When my colleague and I developed our “Modified News Micropayment Model” (now in press, International Journal on Media Management) we wrote that it was but one new business model for online news.  Our micropayment model not only could be, but should be, used in tandem with other digital business models.  With the launch of the New York Times’ “paywall,” the news industry’s focus has been on its tiered, metered approach.  Other smaller news organizations, such as Morris Communications’ Augusta Chronicle are following suit with similar metered approaches.

Such a freemium model, while promising, leaves out a valuable audience segment and is not without  flaws.  A micropayment system can address the flaws and fill in the gaps created by a freemium metered approach.  The good news is that micropayment can work with freemium.  Let me tell you how.

What metered approach is not

The metered approach is predicated on the old notion that news consumers will seek out the news they want to consume.  It relies on the newspaper website as a destination. The reader can have 20 free views when they come to the site. Of course, in today’s news ecosystem news often finds the reader rather than the reader finding the news.  Metered fails to capitalize on, use and harness the power of referral and sharing that takes place on the Social Web.

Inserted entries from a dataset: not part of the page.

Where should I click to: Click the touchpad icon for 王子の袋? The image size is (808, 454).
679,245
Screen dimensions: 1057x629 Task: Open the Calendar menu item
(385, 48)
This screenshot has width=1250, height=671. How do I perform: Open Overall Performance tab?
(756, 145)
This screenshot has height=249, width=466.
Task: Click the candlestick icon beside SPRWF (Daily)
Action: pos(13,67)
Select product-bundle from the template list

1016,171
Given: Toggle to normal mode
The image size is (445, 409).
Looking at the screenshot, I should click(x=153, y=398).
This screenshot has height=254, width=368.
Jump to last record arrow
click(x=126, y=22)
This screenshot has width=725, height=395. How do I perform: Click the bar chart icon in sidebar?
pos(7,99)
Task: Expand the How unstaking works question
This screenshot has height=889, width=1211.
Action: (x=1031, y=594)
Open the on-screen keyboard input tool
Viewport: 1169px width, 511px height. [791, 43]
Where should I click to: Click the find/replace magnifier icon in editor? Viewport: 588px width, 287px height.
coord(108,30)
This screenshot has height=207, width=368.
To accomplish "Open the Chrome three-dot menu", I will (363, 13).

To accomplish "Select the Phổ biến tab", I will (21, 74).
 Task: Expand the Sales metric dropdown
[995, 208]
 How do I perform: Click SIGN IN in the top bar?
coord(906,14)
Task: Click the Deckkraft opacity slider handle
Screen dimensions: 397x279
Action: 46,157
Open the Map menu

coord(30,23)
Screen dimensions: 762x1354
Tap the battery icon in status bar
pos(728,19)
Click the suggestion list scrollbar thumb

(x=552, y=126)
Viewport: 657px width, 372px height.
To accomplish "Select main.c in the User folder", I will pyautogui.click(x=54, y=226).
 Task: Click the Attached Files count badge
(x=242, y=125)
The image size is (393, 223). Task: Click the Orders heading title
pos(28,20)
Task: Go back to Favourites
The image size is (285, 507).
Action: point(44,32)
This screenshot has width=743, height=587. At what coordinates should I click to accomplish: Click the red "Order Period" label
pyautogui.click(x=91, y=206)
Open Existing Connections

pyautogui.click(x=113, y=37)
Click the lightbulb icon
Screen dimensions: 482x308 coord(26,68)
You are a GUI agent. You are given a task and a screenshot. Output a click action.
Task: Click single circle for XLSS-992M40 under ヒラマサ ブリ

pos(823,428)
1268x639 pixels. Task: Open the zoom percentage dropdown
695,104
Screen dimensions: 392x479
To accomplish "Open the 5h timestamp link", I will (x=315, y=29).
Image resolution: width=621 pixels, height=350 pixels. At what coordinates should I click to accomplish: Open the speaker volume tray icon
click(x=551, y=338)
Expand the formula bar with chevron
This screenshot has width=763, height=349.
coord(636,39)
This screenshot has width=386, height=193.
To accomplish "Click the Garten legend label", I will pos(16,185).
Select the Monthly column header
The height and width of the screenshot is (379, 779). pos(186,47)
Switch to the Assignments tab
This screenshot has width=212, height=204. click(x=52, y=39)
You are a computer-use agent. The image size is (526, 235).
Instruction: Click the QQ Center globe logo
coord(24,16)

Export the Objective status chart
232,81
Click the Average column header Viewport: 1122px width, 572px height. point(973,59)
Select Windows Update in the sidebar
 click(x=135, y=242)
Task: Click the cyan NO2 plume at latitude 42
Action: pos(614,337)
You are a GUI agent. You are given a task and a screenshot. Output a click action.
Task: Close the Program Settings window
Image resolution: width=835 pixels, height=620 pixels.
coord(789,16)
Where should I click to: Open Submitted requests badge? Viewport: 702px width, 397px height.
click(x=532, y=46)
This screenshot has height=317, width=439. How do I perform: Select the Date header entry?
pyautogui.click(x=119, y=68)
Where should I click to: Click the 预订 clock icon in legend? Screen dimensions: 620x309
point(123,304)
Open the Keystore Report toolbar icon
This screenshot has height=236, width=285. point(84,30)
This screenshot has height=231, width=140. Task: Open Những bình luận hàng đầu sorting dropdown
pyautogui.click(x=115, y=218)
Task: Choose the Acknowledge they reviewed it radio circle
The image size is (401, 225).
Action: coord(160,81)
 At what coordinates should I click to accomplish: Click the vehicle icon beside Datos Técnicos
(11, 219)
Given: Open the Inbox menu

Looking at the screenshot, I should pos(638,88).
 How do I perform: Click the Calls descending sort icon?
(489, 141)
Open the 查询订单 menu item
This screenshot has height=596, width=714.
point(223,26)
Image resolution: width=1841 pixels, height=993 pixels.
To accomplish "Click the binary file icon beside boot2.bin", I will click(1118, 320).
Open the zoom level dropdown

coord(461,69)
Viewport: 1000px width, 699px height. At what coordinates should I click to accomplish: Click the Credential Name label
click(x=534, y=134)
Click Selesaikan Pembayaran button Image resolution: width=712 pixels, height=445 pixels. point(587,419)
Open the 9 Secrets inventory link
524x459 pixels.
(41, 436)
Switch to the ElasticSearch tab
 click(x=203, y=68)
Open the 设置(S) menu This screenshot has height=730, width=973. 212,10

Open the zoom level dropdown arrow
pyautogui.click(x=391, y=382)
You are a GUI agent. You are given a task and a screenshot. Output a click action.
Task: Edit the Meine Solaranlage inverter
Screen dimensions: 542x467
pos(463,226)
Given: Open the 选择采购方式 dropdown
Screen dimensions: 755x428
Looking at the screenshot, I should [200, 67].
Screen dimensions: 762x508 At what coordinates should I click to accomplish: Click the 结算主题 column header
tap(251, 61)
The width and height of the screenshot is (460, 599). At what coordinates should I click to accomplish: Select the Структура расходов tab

The existing metered approaches are also designed to get new digital subscribers.  With online content, there are a number of users who come to the site who are not in your market, who only want to read a few articles from your site (since it found them and they are not seeking out your site, brand or content) and who will never become a subscriber to your publication.  Micropayments allow for news organizations to capture some revenue from “one off” users.

Another downside to the prevailing freemium model is that it does not place a premium on valued content.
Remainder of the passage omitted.